Genetic marker data play a crucial role in gene mapping, and genotyping errors may have substantial influence on the power to detect and the precision to locate disease loci. Statistical methods can identify individuals, markers, or pedigrees with a high likelihood of containing genotyping errors, and the putative erroneous genotypes can then be rechecked and either verified, removed, or corrected to reduce the loss of power introduced by errors. We present a method to identify genetic markers with a high genotyping error rate. Genotyping errors are likely to appear as double recombinations which expand the genetic map around the marker. Markers flagged as map expanders (i.e., having an excessive number of double recombinations) can then be reread or regenotyped, or a replacement marker of higher quality can be used instead. The proposed method can be applied to any type of pedigree. Simulation studies of nuclear pedigrees and sib-pairs show that the proposed method generally has high power to identify map expanders when the set of markers is reasonably dense (average intermarker distance of 5 cM), even when the nominal genotyping error rate is low (2%).
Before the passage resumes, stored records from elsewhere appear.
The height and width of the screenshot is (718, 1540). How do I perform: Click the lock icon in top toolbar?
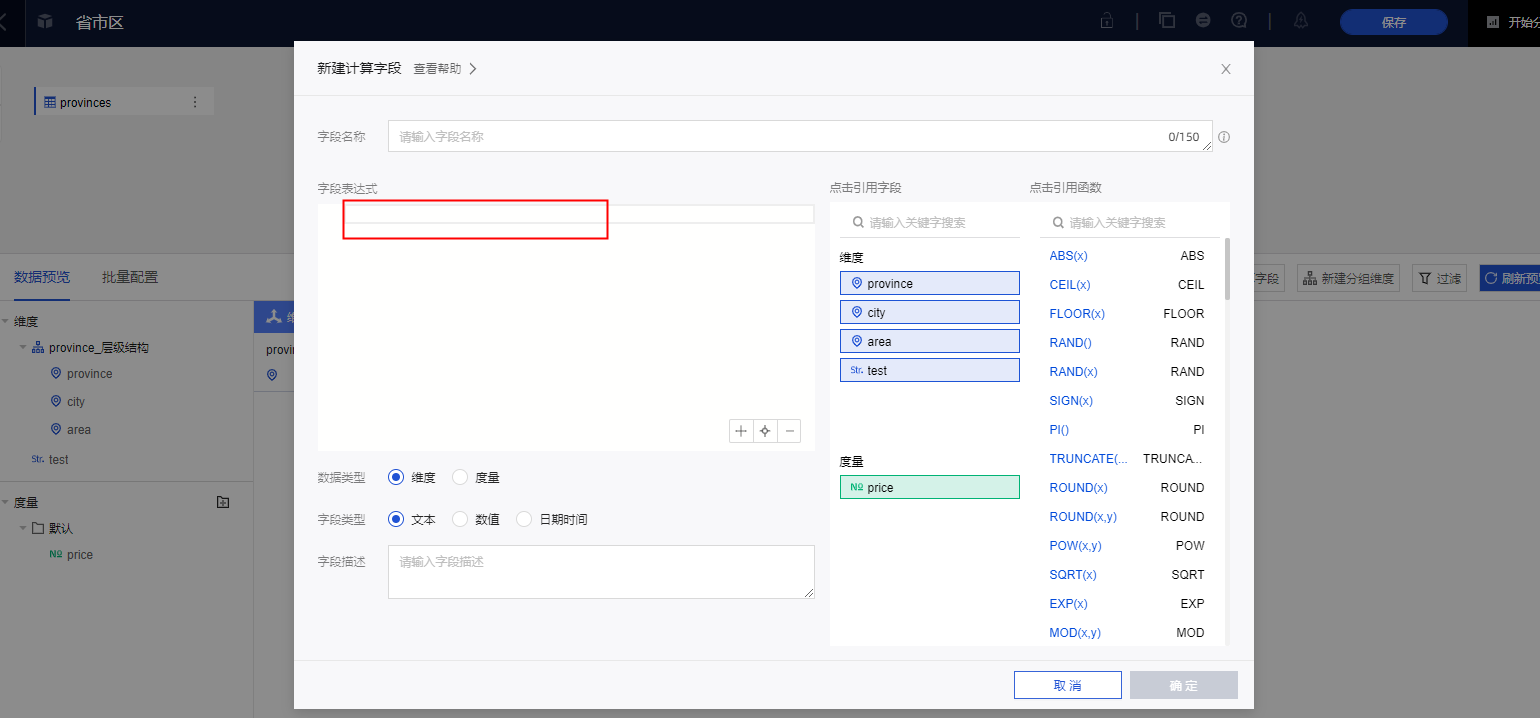[x=1107, y=21]
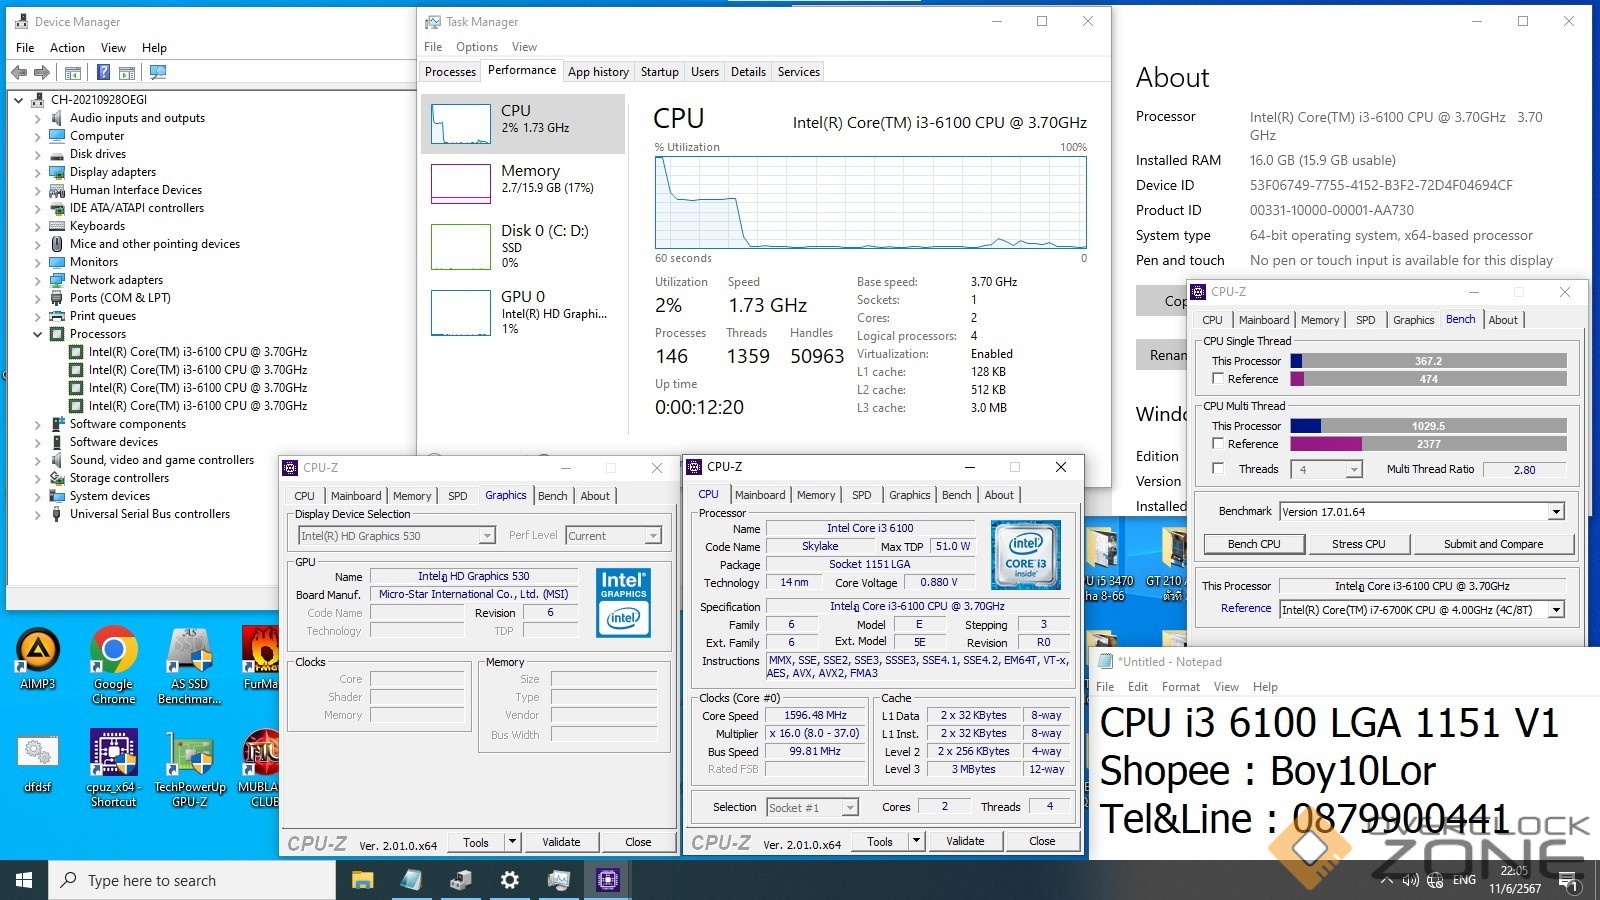This screenshot has height=900, width=1600.
Task: Click the Device Manager back arrow icon
Action: [19, 72]
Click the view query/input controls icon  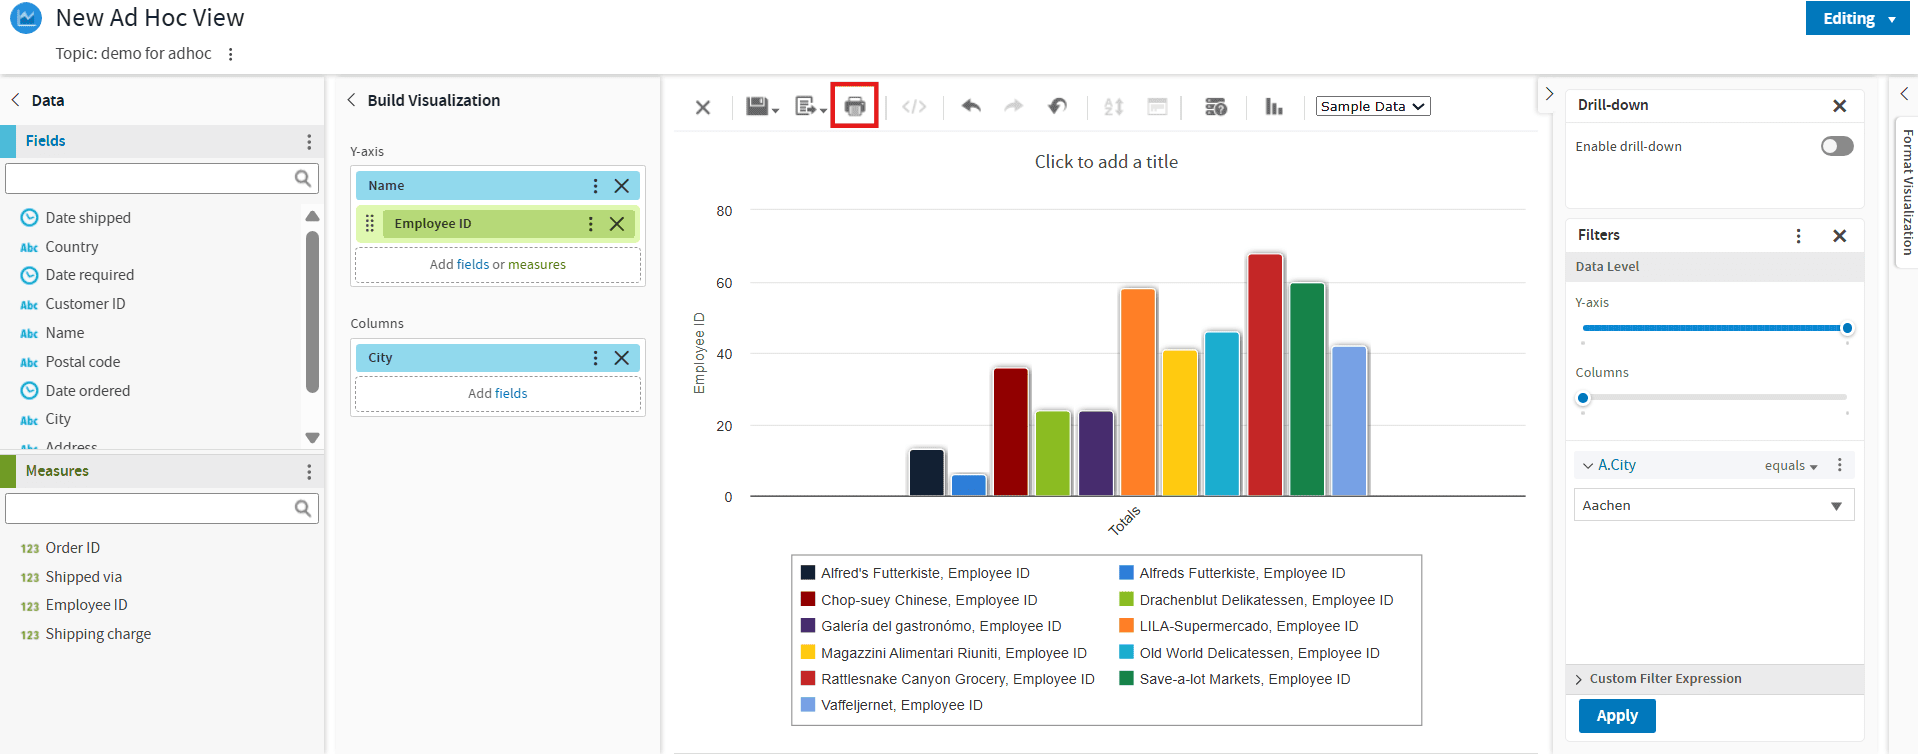(1215, 106)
Not surprisingly, the power to detect map expanders increases with marker heterozygosity and genotyping error rate, and is reduced with increasing intermarker distance. When the method was applied to a real dataset consisting of 56 nuclear pedigrees genotyped for 20 microsatellite markers on chromosome 4, the method diagnosed three markers as map expanders. Subsequent examination of these markers proved that they all had high genotyping error frequencies.